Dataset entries
****

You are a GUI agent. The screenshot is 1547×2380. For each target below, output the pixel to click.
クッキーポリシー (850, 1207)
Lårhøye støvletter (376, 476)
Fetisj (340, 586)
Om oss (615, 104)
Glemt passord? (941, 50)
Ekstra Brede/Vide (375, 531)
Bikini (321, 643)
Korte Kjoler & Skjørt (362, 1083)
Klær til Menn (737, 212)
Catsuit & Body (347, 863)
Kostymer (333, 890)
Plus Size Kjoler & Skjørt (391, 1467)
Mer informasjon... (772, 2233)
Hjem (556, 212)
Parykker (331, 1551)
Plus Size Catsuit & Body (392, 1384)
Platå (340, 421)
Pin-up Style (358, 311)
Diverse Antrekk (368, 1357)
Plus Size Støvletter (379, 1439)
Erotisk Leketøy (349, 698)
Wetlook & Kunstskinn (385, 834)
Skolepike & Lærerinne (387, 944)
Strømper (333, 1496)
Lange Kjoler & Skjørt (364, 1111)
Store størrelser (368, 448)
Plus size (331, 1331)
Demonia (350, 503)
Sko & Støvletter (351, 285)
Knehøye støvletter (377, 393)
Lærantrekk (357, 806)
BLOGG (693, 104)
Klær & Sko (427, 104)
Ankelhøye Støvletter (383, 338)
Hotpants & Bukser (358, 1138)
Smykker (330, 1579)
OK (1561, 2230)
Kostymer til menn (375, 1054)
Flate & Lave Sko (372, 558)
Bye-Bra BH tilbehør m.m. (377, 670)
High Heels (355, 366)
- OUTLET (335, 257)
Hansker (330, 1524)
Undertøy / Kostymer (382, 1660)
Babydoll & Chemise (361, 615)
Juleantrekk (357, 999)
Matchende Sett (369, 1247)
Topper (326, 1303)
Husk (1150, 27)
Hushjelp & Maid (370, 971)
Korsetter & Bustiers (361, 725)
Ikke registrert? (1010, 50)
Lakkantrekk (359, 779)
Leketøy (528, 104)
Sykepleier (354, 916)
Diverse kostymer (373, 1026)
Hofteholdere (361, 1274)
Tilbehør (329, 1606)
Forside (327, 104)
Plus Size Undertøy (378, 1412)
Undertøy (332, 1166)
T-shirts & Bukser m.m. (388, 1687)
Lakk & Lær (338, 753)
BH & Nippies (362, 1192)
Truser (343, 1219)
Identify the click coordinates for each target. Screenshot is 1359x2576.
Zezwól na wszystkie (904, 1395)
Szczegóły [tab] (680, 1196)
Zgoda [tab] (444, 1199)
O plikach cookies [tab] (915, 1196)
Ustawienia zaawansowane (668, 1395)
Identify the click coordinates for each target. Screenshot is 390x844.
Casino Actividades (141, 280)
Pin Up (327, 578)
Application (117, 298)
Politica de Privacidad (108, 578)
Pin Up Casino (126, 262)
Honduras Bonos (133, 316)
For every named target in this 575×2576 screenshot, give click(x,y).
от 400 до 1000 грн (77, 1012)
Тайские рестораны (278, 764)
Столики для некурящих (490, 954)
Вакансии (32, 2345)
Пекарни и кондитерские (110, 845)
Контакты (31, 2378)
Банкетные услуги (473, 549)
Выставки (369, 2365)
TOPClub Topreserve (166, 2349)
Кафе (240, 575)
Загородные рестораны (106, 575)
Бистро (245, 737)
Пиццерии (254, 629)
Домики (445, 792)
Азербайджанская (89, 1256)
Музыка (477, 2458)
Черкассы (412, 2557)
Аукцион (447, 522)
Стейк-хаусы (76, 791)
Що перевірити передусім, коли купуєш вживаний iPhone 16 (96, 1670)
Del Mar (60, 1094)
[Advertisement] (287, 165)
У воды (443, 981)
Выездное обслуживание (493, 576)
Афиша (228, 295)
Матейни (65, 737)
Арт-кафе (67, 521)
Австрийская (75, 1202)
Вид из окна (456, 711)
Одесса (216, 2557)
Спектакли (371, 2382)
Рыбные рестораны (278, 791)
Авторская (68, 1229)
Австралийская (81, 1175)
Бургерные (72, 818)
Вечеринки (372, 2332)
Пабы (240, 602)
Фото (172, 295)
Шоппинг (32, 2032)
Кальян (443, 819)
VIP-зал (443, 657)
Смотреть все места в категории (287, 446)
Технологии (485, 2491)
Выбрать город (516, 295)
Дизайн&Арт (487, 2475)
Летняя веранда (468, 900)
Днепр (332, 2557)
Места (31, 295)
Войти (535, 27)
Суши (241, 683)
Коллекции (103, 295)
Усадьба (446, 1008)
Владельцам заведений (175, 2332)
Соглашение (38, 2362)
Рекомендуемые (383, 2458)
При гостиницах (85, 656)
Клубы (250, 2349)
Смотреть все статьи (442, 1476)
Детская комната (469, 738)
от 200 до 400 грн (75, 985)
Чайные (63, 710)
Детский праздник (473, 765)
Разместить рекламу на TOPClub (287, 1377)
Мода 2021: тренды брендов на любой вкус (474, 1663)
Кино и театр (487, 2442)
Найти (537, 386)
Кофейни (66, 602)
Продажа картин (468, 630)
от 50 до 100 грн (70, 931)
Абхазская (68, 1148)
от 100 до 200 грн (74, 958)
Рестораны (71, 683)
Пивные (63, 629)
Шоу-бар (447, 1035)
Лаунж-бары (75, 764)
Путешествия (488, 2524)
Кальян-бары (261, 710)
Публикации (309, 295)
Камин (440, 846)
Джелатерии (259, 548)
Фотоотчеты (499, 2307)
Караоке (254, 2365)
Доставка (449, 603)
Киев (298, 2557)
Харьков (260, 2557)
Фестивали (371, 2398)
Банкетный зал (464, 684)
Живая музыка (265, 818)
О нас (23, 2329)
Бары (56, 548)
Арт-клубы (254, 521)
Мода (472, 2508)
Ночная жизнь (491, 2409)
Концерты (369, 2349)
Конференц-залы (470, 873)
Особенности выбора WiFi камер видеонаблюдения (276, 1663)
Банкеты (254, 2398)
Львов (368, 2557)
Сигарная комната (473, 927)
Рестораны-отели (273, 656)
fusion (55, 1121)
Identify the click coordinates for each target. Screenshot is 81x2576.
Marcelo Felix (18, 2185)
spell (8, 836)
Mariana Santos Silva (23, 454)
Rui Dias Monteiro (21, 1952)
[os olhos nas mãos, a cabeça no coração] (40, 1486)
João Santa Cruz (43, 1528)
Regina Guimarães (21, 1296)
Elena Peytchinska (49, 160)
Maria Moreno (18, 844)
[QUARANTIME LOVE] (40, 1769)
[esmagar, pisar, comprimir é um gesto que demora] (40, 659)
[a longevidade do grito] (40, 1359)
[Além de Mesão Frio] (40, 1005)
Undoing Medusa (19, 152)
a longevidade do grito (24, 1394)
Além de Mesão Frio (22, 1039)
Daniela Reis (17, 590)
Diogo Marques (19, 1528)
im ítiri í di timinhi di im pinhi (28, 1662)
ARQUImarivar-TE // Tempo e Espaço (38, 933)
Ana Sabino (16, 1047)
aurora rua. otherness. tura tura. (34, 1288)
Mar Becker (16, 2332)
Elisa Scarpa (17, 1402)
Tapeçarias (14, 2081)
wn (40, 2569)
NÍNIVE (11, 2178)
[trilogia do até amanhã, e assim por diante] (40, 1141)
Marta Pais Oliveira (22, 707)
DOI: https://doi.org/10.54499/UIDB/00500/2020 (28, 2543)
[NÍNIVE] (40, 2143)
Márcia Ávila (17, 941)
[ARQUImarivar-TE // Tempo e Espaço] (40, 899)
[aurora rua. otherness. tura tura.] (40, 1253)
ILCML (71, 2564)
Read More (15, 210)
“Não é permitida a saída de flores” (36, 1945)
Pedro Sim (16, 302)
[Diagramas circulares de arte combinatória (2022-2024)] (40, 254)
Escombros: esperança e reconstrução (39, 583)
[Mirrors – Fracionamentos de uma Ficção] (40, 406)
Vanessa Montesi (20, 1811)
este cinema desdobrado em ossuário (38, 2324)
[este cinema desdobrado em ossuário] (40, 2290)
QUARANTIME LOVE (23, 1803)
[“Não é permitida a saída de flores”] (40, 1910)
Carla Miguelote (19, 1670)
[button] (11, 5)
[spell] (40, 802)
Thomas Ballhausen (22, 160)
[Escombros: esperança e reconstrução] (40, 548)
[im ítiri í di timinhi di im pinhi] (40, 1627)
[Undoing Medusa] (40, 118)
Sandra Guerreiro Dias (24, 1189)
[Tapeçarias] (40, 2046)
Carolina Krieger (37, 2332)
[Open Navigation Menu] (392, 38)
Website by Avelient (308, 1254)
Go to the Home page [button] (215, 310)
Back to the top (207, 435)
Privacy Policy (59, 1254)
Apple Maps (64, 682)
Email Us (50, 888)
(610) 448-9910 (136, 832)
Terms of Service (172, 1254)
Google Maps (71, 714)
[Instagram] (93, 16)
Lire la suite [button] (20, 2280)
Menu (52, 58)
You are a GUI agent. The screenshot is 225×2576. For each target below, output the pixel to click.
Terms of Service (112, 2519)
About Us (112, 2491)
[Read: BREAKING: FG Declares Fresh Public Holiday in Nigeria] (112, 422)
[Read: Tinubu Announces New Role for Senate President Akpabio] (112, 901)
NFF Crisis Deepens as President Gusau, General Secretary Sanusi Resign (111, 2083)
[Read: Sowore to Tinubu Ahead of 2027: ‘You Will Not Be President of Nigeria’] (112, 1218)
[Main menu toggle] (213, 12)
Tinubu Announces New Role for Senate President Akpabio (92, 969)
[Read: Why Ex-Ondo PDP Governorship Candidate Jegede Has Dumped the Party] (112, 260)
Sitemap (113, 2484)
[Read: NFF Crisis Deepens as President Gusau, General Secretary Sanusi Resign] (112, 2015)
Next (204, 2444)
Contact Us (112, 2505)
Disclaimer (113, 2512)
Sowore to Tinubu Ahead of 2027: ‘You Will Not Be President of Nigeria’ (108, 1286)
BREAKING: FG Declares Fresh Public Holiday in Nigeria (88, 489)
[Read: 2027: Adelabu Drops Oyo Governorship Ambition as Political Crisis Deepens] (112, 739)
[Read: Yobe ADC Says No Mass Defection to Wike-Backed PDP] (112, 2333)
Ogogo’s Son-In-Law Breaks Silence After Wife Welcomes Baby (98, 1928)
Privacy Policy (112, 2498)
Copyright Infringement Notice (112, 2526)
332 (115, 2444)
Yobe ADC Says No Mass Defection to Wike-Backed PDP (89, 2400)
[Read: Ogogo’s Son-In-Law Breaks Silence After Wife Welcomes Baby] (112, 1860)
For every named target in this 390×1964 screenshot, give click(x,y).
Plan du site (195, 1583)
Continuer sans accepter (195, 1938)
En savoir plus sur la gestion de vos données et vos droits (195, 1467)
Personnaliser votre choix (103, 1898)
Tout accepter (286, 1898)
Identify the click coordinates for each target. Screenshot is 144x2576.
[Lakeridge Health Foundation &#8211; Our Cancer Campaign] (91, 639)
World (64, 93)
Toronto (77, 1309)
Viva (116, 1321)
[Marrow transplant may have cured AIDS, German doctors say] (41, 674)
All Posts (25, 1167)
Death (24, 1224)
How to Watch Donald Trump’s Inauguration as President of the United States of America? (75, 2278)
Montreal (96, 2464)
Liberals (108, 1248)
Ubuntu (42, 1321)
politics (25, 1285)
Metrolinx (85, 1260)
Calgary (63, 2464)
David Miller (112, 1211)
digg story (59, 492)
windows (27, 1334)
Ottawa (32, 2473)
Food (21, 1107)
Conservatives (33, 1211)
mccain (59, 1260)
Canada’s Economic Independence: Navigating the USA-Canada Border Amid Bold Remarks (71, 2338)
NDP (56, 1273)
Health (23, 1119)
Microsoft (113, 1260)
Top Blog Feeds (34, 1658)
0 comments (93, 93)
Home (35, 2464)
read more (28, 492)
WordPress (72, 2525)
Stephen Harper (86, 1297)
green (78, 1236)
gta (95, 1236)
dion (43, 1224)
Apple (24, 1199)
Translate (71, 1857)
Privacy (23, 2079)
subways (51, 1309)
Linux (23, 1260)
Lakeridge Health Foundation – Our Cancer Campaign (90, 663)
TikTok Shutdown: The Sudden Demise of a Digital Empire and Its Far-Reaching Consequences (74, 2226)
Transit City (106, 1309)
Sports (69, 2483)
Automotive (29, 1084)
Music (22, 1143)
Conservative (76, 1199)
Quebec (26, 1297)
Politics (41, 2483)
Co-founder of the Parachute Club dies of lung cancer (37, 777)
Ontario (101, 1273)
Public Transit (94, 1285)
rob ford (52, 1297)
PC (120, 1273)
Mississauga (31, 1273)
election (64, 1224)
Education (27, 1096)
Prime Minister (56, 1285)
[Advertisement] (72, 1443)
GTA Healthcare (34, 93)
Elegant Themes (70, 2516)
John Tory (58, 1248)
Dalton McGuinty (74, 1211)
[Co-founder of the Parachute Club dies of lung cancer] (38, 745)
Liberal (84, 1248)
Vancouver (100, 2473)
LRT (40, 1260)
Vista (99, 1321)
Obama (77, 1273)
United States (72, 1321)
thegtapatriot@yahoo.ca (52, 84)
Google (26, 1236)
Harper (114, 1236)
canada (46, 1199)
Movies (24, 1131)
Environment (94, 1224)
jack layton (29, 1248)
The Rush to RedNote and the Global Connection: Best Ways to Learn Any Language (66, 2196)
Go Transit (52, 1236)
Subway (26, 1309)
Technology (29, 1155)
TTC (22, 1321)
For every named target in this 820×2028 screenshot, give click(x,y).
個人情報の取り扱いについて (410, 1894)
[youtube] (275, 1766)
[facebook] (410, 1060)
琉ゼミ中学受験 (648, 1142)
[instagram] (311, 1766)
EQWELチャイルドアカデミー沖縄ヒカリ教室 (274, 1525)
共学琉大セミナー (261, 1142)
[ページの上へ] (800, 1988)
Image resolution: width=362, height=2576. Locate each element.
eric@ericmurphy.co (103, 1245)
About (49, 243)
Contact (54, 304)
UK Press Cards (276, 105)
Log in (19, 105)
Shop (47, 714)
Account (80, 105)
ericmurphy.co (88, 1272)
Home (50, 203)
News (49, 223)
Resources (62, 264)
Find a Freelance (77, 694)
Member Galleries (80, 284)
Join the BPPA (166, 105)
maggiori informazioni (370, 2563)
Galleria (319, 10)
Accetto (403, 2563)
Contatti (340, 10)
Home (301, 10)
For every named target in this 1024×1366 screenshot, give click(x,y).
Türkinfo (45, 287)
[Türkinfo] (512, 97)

****

(What is expected):
Looking at the records above, return exactly the lines from the line with "Кино и театр (487, 2442)" to the line with "Джелатерии (259, 548)", both ends included.

(Answer area):
Кино и театр (487, 2442)
Найти (537, 386)
Кофейни (66, 602)
Продажа картин (468, 630)
от 50 до 100 грн (70, 931)
Абхазская (68, 1148)
от 100 до 200 грн (74, 958)
Рестораны (71, 683)
Пивные (63, 629)
Шоу-бар (447, 1035)
Лаунж-бары (75, 764)
Путешествия (488, 2524)
Кальян-бары (261, 710)
Публикации (309, 295)
Камин (440, 846)
Джелатерии (259, 548)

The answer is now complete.